[[ Given passage, beginning ]]

In [1]:
# Necessary Imports
import pandas as pd
import numpy as np
import matplotlib.pyplot as plt
from scipy.spatial.distance import cdist
from sklearn.semi_supervised import LabelSpreading

In [2]:
# Loading the data
adjacency = pd.read_csv("/kaggle/input/da324dataminingproject2/adjacency.csv")
attributes = pd.read_excel("/kaggle/input/da324dataminingproject2/attributes.xlsx")
seed = pd.read_excel("/kaggle/input/da324dataminingproject2/seed.xlsx", header=None)

In [3]:
# Calculate pairwise distances
pairwise_distances = cdist(attributes, attributes, metric='euclidean')

In [4]:
# Min max normalisation for ease when reciprocating
min_val = np.min(pairwise_distances)
max_val = np.max(pairwise_distances)

normalized_distances = 1e-4 + (pairwise_distances - min_val) / (max_val - min_val)

In [5]:
# More weight implies stronger edge, ie shorter distance
edge_weights = 1/(normalized_distances)

In [7]:
# Element wise multiplication to get final adjacency matrix
weight_matrix = np.multiply(edge_weights, adjacency)

In [8]:
# Initialize labels array with -1, for unknown labels
labels = np.full(11952, -1)

In [9]:
# Replace known labels in the array labels
for i in range(seed.shape[0]):
    for j in range(seed.shape[1]):
        node = seed[j][i]
        labels[node] = i

In [10]:
# Initialise and fit the model with KNN kernel
label_spreading_knn = LabelSpreading(kernel='knn', n_neighbors=200)
label_spreading_knn.fit(weight_matrix, labels)

In [11]:
# Get predictions
predictions_knn = label_spreading_knn.transduction_

In [12]:
# Convert predictions array to submission format
df_knn = pd.DataFrame({'LABEL':predictions_knn})
df_knn['ID'] = df_knn.index
df_knn = df_knn.set_index('ID').reset_index()
df_knn.head()

Unnamed: 0,ID,LABEL
0,0,0
1,1,9
2,2,8
3,3,4
4,4,4


In [13]:
df_knn.to_csv('label_spreading_knn.csv', index=False)

In [14]:
# Initialise and fit the model with RBF kernel
label_spreading_rbf = LabelSpreading(kernel='rbf')
label_spreading_rbf.fit(weight_matrix, labels)

In [15]:
# Get predictions
predictions_rbf = label_spreading_rbf.transduction_

In [16]:
# Convert predictions array to submission format
df_rbf = pd.DataFrame({'LABEL':predictions_rbf})
df_rbf['ID'] = df_rbf.index
df_rbf = df_rbf.set_index('ID').reset_index()
df_rbf.head()

Unnamed: 0,ID,LABEL
0,0,0
1,1,0
2,2,0
3,3,0
4,4,0


In [17]:
df_rbf.to_csv('label_spreading_rbf.csv', index=False)

[[ Given passage, end ]]
[[ Collected data, beginning ]]

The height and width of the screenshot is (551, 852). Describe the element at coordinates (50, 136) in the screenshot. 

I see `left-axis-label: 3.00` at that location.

[[ Collected data, end ]]

> What you have to do
Answer these about the label spreading notebook:
1. What value marks an unknown label in the labels array?
2. What number of neighbors does the model with the KNN kernel use?
3. Which file name receives the predictions from the RBF kernel model?
The lines aren't needed for this work.

> Output of the exercise
1. -1
2. 200
3. label_spreading_rbf.csv